In Ontario, former premier Kathleen Wynne's marital status would disqualify her from teaching in the publicly funded Catholic school system. Did provinces, NGOs and municipalities mobilize against state funded Catholic anti-gay discrimination?
Québec has made its choice between laicity and religiosity. It seems that English Canada has also made its choice but, unlike Québec, with a lack of self awareness.

Precisely so, the lack of self awareness, which maybe explains what I perceive to be a much richer culture in Quebec. I do find it remarkable that Catholicism seems to have so easily been dispatched like that; oh that they could market that! I assume that was a result of its inextricable links with political power at the time?
So here we have this true revolution that happened right here in Canada, one that actually achieved more freedom in the good way that we used to perceive it before it became "freedumb" and yet have consistently sold it short. So the feature that distinguishes this country internationally, very much contributing to our good reputation goes unrecognized by the plodding conservatives among us. They're the real threat to the country with their characteristic dearth of imagination.
I suspect that the main impetus behind this criticism of Bill 21 is the fear of being labelled Islamophobic, or racist, the current both incorrect and overused labels.

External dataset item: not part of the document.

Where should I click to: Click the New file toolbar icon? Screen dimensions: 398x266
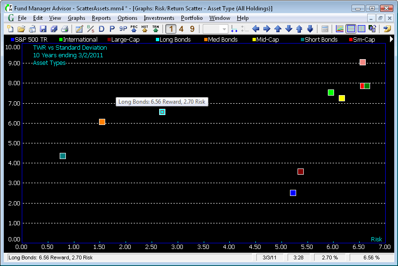(x=10, y=29)
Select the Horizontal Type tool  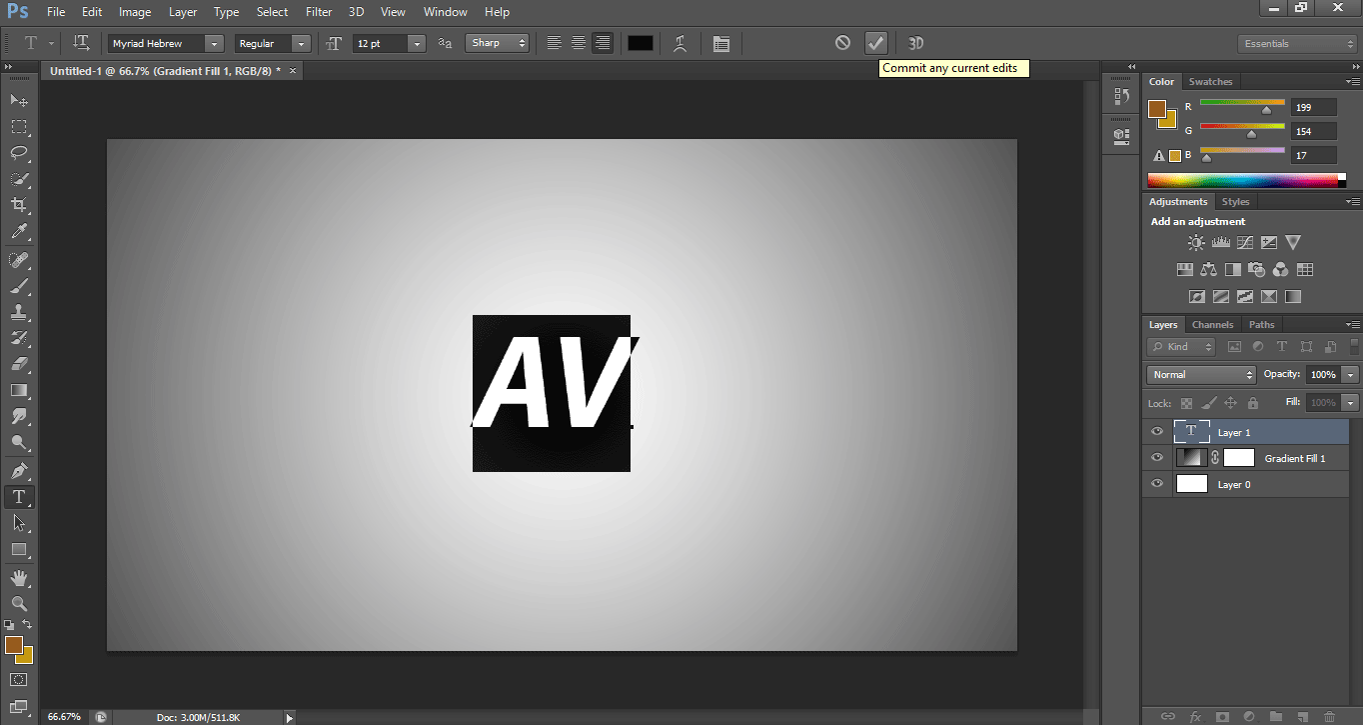pos(18,497)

Where to start? Quebec literally bristles with Christian symbols . They are so ubiquitous here as to be invisible to most of us.. there are crosses on most public buildings and saints and holy mothers literally everywhere - from street names to place names to chicken dinners. And in my books it’s all wonderful. And I am a secularist and an atheist. But when the christian majority turns their electron microscope on this tiny terrifying speck - a muslim headscarf worn by a woman as though it’s some kind of religious virus poised to infect society, all I can say is give me a break, is this really about secularism, or is it about something else? Is this about stomping on someone with less power than you? Is this about as a white man feeling smug and superior and glibly denying someone who you feel is inferior to you the chance to fulfill their dreams and contribute to her community and her country as an equal? I don’t know. But I think you may wish to think of how you’d feel if you were denied the career of your dreams because of your beliefs.

Two wrongs never makes a right and the ends never justify the means.

I love Quebec, but living here I see the hurt Bill 21 is causing many friends and neighbours . Quebeckers have big, kind hearts. We’re all bigger than this small-minded bill. Secularism should be about equality and human rights and about lifting everyone up to live their best lives and building a better society together. Bill 21 as it written does none of that. Instead it justifies othering. And it causes pain.

Yup, time to take religion out of politics.

Tax the churches.

Proportional representation solves regional power issues, which includes the rural power of churches.

Stop pretending that religious beliefs don't influence political decisions.